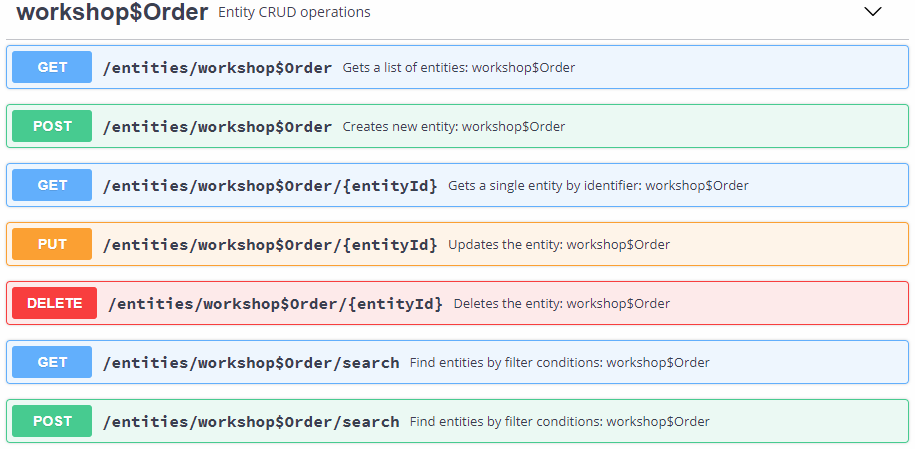This screenshot has height=449, width=915.
Task: Collapse the workshop$Order section using the chevron
Action: tap(872, 12)
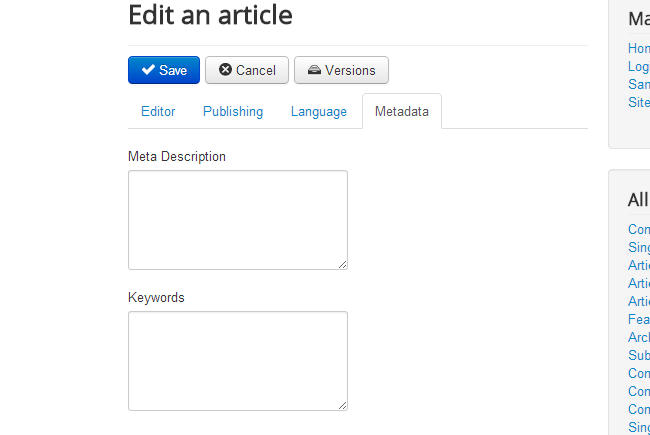
Task: Click the checkmark icon on Save
Action: point(148,70)
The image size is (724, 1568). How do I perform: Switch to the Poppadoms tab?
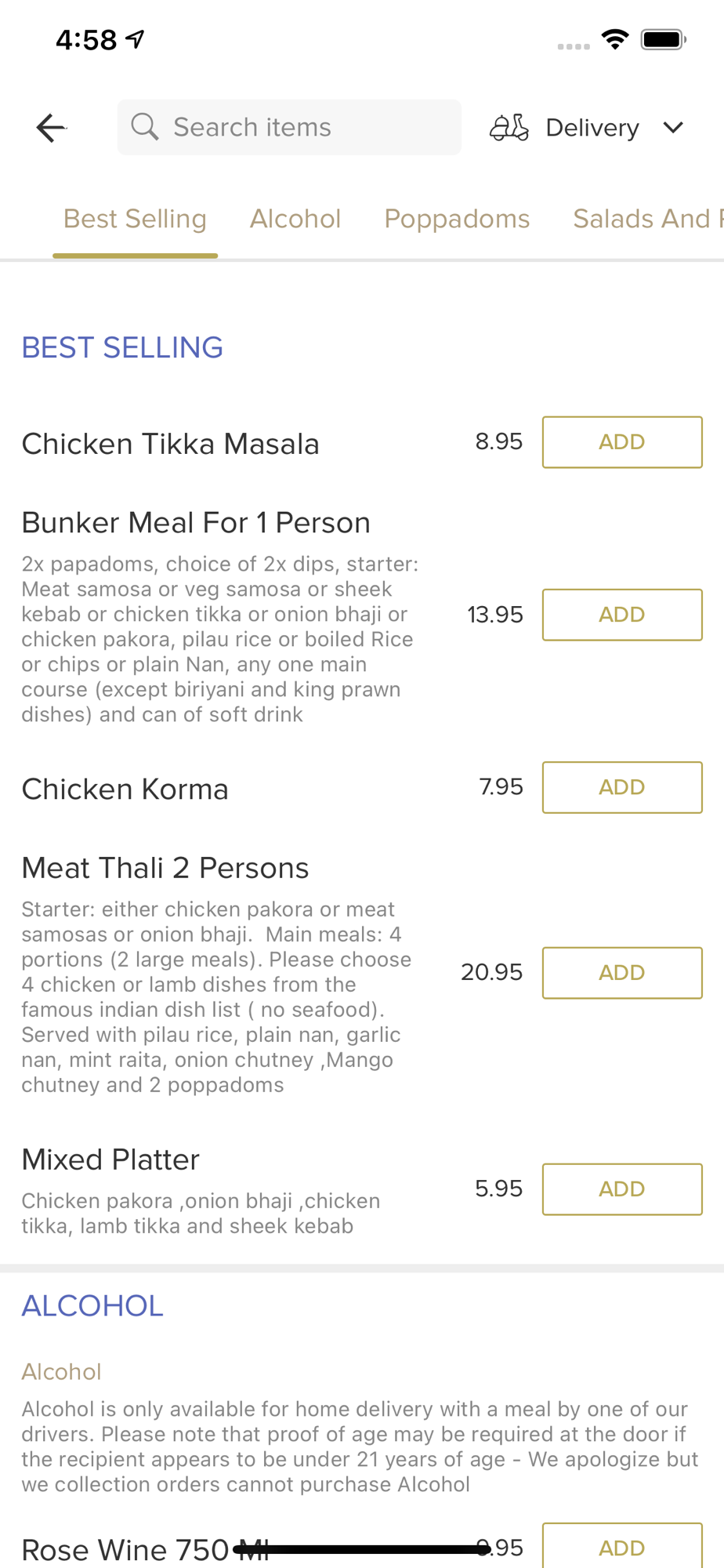click(457, 219)
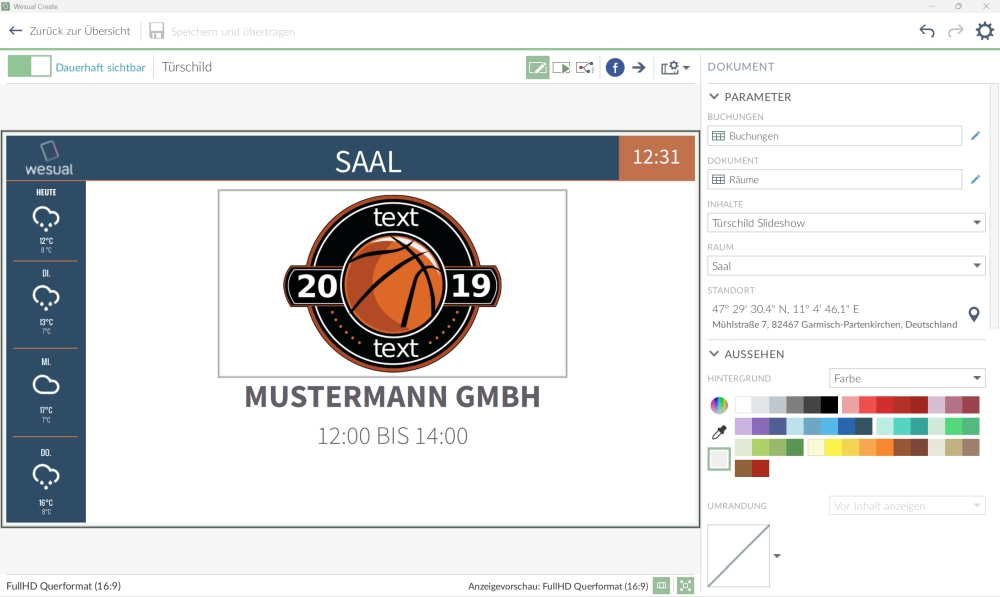
Task: Collapse the Parameter section
Action: 714,97
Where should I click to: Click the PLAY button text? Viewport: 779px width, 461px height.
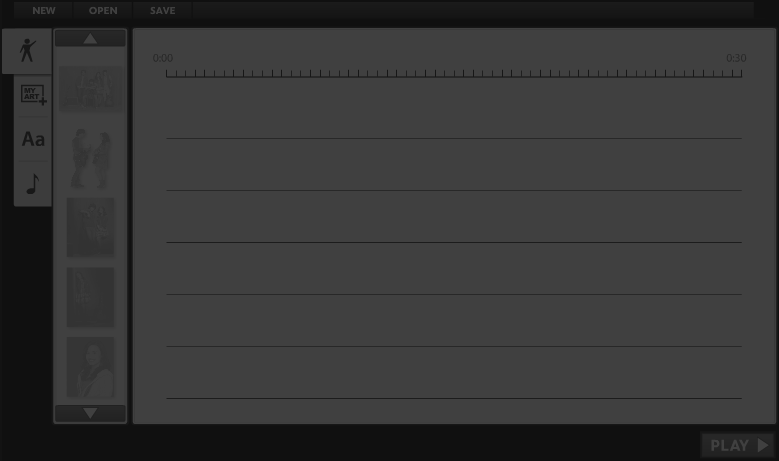point(729,446)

• • • • • • •

- [THE PROBLEM]: Please write out the material from the line containing "The image size" to its final line, both inclusive, exactly as it appears; pictures are not part of the copy.

- [EXPECTED ANSWER]:
The image size is (724, 1568). How do I perform: Switch to the Poppadoms tab?
click(457, 219)
Task: Collapse the Parameter section
Action: 714,97
Where should I click to: Click the PLAY button text? Viewport: 779px width, 461px height.
point(729,446)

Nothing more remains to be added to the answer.